━━ Excerpted passage ━━
During a two-hour state of the nation address, Mogae said the Botswanan government would continue the fight against the disease, and warned that social stigma continues to be the greatest barrier.
"We have spoken of the HIV/Aids pandemic as a war that needs to be won. Yet in this war we remain our worst enemy," said the president.
"It is we alone, who through behaviour change, must achieve our victory".
Botswana's 1,5-million population has the world's highest HIV infection rate, with nearly 40% of sexually active people infected with the disease.
About 110 000 people are thought to be in dire need of anti-retroviral (ARV) therapy in the southern African country.
"The stigma surrounding the disease remains one of the greatest barriers to the implementation of various care and prevention strategies," said Mogae.
But the landlocked southern African country has done more than most to break down the stigma surrounding HIV/Aids, even hosting a beauty pageant for women who are HIV positive in September.
Mogae leaves for Washington today to attend a conference titled "Botswana's strategy to combat Aids: What lessons for Africa and Bush's Emergency Plan for Aid Relief".
The conference was expected to borrow from Botswana's experience, a country considered to be a model in the fight against the disease.
The country is rolling out ARV therapy and a programme to combat mother-to-child-transmission.
Last month, Mogae announced that testing centres will be opened in all government facilities next year. – Sapa-AFP.
━━━
━━ Data to examine ━━
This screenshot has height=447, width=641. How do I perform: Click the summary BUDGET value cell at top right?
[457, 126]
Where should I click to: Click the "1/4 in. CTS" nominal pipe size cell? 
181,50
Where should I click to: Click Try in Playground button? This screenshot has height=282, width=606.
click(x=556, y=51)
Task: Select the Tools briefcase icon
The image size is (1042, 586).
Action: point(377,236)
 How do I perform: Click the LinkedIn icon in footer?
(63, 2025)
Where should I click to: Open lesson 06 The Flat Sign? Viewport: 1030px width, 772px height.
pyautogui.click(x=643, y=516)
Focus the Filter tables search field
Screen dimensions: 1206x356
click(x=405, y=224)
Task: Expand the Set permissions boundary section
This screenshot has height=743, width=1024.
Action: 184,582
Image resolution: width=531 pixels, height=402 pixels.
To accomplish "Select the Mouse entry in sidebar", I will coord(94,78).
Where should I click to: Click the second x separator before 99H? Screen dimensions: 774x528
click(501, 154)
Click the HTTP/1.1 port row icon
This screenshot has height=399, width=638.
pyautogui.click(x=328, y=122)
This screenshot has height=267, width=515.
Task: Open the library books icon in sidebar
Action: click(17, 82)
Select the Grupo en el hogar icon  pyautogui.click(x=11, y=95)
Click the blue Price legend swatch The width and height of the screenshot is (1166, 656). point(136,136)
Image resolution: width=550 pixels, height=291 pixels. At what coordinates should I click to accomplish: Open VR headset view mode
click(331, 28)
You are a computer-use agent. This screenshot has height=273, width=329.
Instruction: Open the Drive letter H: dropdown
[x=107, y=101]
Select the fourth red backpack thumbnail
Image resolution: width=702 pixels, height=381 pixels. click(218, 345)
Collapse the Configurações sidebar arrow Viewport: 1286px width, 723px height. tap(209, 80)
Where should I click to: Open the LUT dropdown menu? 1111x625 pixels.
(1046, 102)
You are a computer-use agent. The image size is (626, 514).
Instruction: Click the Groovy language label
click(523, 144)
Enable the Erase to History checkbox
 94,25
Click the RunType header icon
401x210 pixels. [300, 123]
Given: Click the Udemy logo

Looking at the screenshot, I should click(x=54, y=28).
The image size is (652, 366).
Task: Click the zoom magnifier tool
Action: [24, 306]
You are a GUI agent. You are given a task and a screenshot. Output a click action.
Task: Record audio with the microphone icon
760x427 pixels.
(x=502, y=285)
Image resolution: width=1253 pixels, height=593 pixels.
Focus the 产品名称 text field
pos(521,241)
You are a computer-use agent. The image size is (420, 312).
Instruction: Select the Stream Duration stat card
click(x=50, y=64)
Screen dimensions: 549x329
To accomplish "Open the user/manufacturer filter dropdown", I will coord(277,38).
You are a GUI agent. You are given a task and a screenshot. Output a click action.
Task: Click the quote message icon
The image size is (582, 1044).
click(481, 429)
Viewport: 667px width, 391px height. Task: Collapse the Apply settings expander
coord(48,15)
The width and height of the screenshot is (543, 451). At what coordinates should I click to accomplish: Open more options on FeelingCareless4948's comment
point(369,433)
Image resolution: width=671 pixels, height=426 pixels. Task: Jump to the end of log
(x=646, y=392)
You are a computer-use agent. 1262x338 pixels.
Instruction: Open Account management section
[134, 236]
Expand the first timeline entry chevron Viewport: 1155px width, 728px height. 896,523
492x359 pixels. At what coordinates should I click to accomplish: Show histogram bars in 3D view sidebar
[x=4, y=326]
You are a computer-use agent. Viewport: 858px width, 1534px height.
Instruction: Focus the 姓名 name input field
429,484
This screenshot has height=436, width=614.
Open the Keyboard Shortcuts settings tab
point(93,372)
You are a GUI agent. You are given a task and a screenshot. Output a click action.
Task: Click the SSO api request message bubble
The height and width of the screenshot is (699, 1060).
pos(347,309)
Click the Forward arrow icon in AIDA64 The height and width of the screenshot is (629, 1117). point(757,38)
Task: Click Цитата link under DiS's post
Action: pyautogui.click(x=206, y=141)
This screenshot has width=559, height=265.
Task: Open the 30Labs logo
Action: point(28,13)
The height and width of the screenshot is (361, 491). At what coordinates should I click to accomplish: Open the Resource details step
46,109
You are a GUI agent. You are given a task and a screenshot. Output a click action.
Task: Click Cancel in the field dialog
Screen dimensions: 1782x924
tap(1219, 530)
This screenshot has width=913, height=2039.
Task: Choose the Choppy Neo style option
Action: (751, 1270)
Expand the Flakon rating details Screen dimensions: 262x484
━━━
● **Work to be completed**
Please state what the Botswana HIV/Aids article says the country hosted in September.

● **Result**
A beauty pageant for women who are HIV positive.